#### 任务说明
请将下方数据行中自包含“You are a computer-use”的一行起、至包含“click(x=231, y=253)”的一行止（首尾两行均包括在内）的各行输出为 JSON 字符串列表，每行对应一个字符串，空行略去。

[查找文字与元素的数据行]
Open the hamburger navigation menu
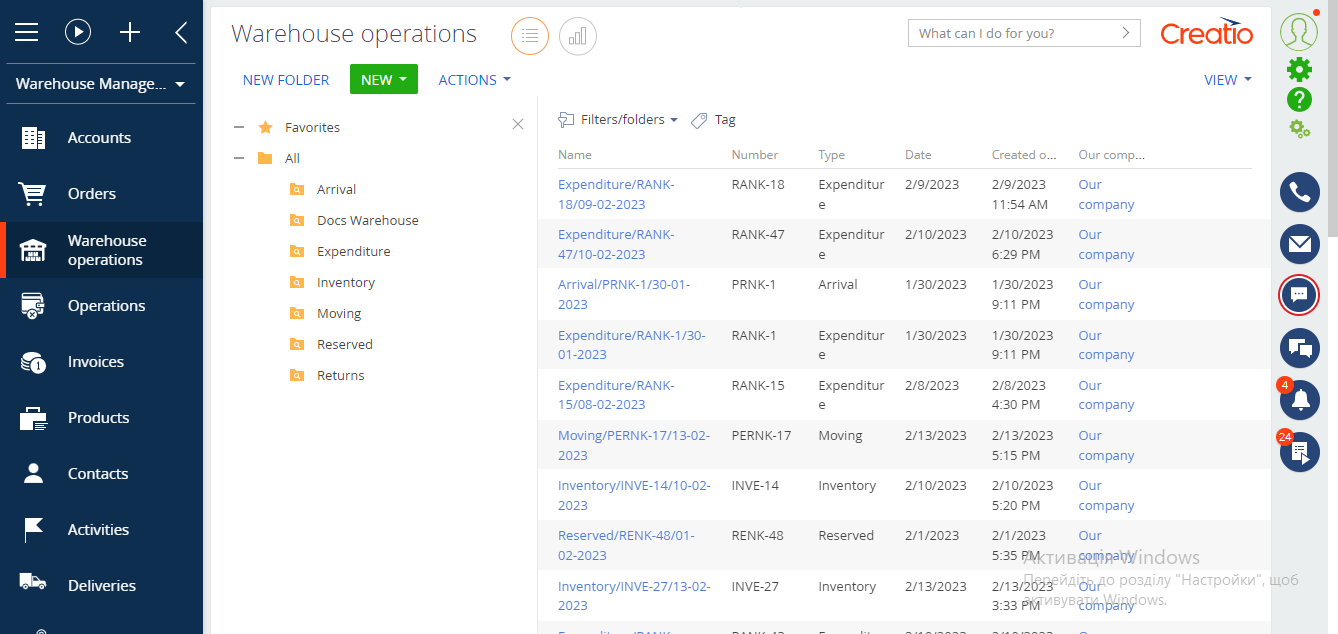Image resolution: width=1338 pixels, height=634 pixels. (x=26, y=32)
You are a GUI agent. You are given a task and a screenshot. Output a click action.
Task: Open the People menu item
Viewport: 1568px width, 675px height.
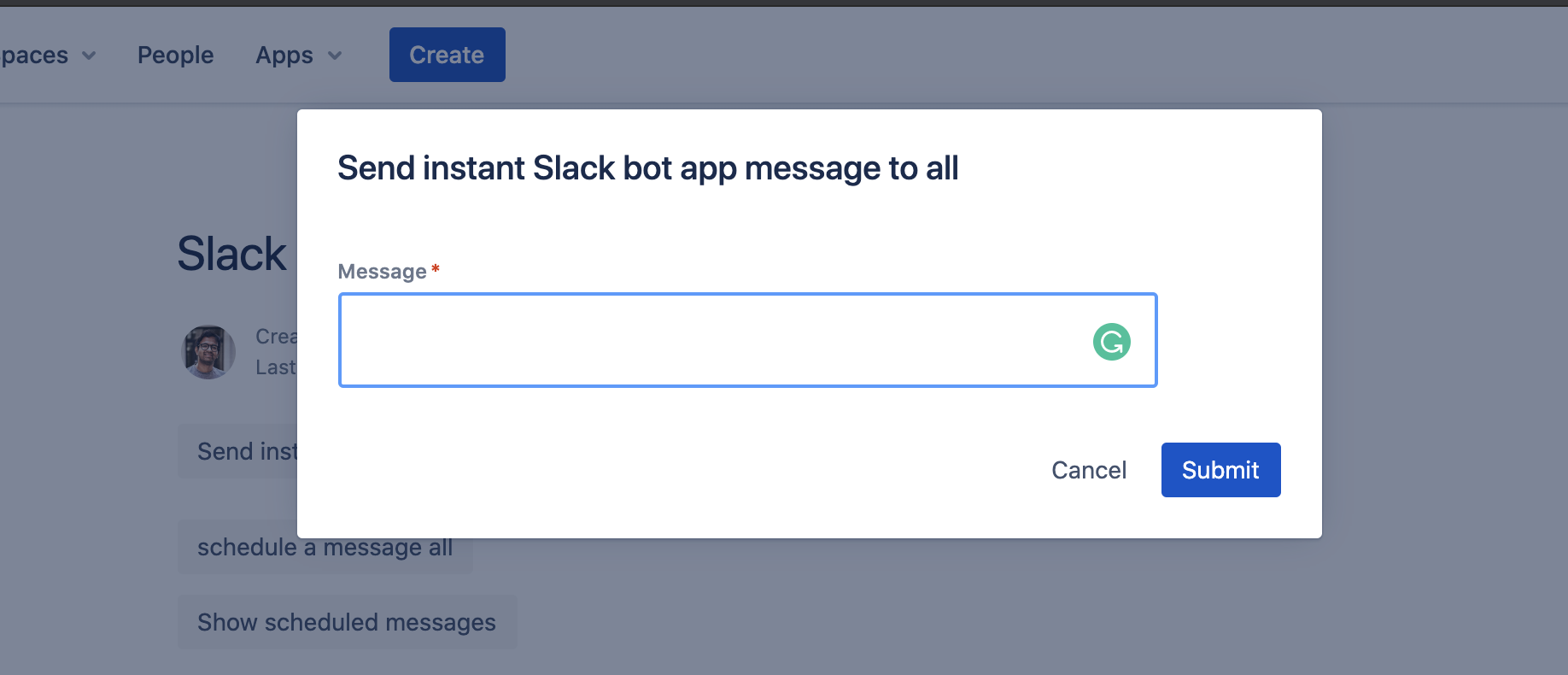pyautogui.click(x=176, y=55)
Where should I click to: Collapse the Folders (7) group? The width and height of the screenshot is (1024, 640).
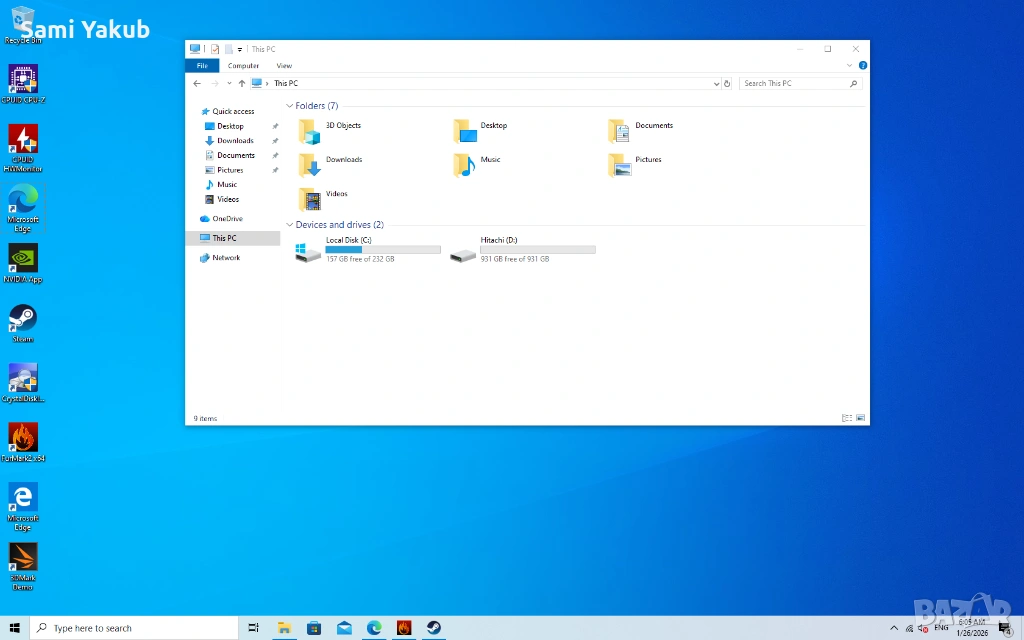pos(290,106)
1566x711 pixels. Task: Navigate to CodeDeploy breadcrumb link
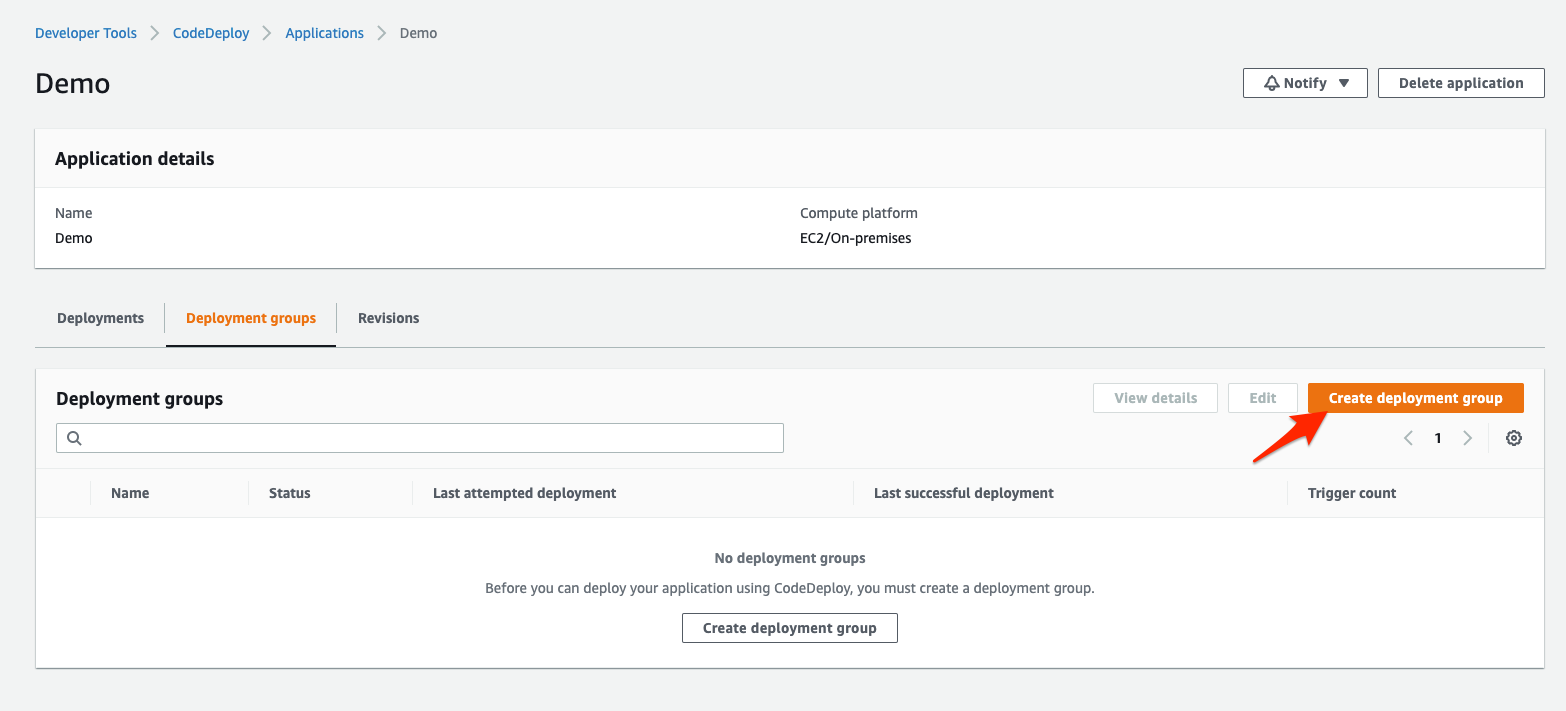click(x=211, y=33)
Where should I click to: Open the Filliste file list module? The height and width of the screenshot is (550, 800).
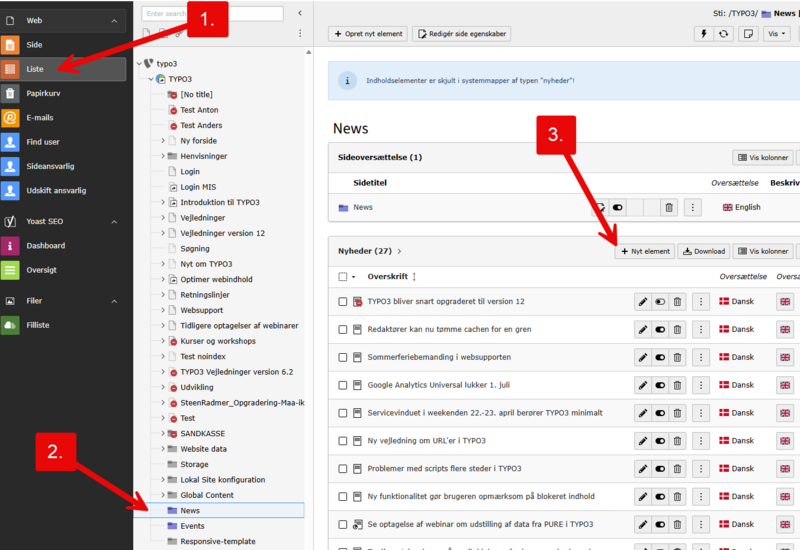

* * *

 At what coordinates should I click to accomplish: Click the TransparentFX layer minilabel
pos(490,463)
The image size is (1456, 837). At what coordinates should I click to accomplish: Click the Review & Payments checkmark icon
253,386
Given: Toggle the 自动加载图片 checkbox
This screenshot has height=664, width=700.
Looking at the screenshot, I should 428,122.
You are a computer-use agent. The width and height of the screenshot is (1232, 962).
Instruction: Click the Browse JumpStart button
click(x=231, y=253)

#### 任务答复
[
  "You are a computer-use agent. The width and height of the screenshot is (1232, 962).",
  "Instruction: Click the Browse JumpStart button",
  "click(x=231, y=253)"
]